Christmas movies are fun. I like Christmas movies because they're generally nice, lightweight, enjoyable pieces of fluff with important moralistic messages ("It's a Wonderful Life," "Scrooge") or sometimes they're just fun to watch ("Gremlins," "Home Alone").
"Scrooged" isn't lightweight, cheery, or happy. It's dark, brooding, sort of evil, and it's the only Christmas movie I can think of that seems as if Tim Burton directed it.
Am I insulting the film? Heavens, no. I love it. In fact, I'm complimenting it. Instead of repeating old traditions, it's trying something new, and the secret to the film is the way it actually pulls it all off.
The plot: Frank Cross is the youngest television station president in recorded history because he knows the people. At least he thinks he does. In reality, he's just a greedy tycoon who gives people bath towels for Christmas -- including his own brother.
Cross is a modern day Scrooge, and the movie "Scrooged" is a modern reworking of the classic Charles Dickens story. Frank Cross is played by Bill Murray absolutely perfectly. He's cynical, dry, and sarcastic, and doesn't give a darn about anyone else other than himself.

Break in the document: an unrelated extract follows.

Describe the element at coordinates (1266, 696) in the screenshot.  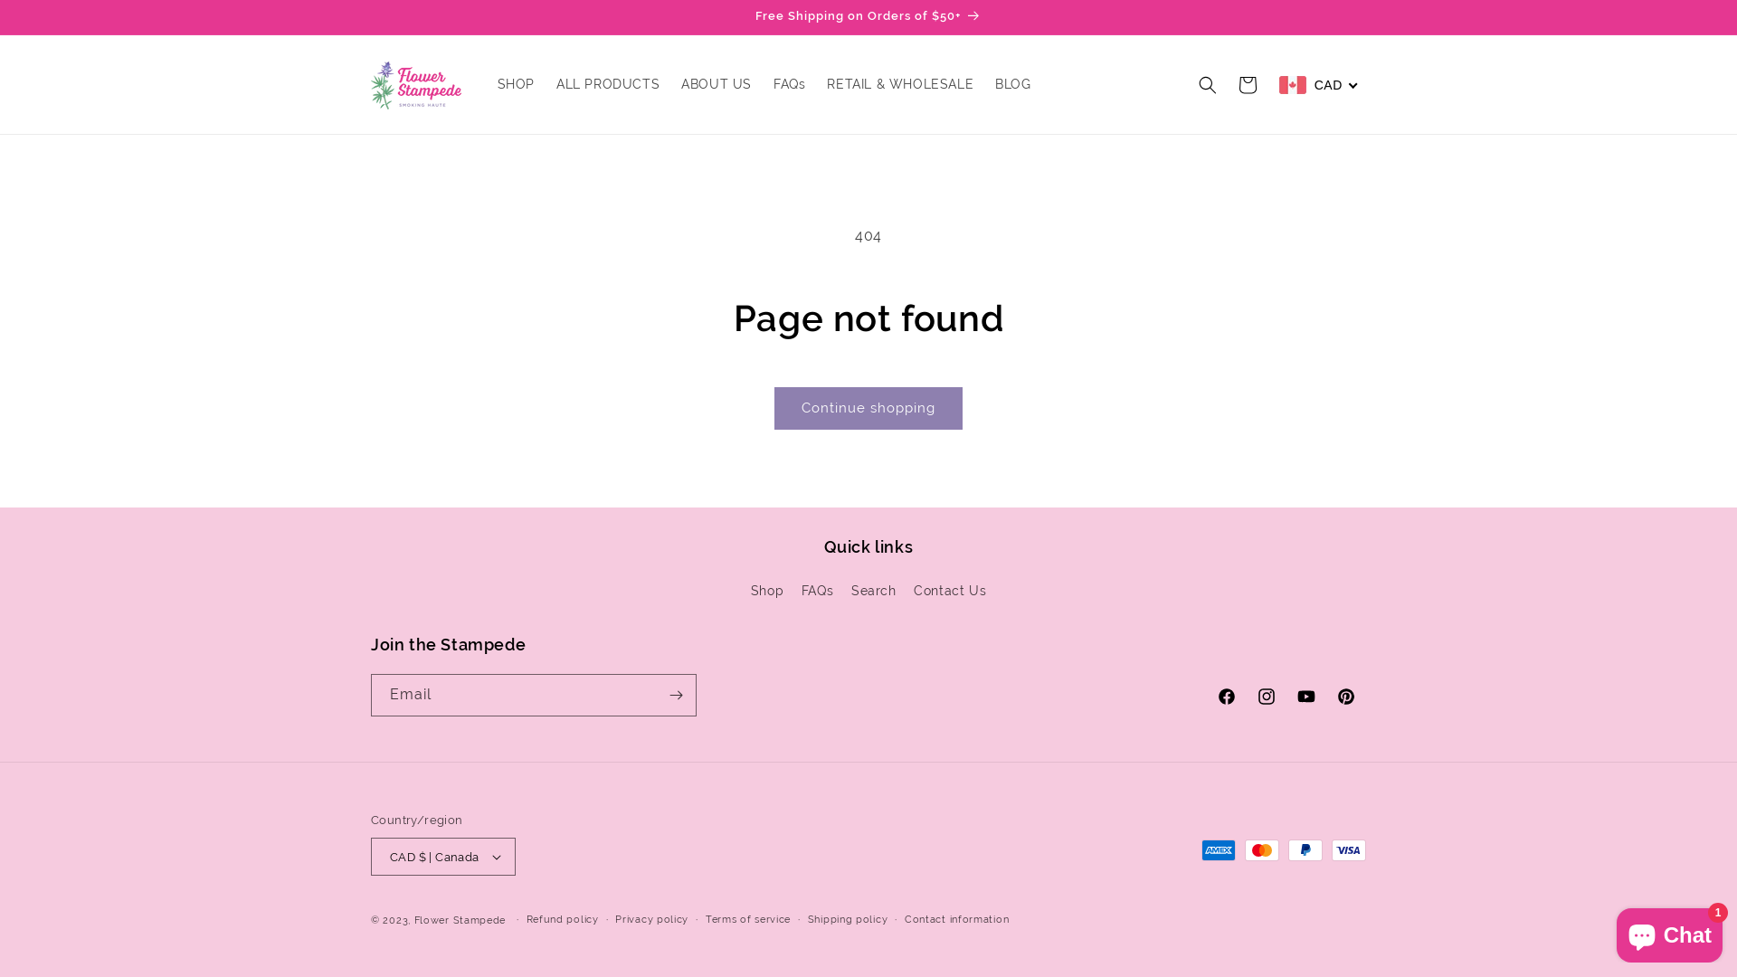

So the night before Christmas Eve, Frank is visited by an old business partner -- who has been dead for seven years. ("I wouldn't have guessed more than three, tops," says Frank in his usual sarcastic tone.) His old associate warns Frank to change his ways or he'll end up like himself -- angry, bitter...and dead.
Frank doesn't pay any attention to his "hallucination," and continues being his usual self during the festive Christmas holiday -- by ripping off old ladies' cabs and firing Elliot (Bobcat Goldthwait) on Christmas Eve.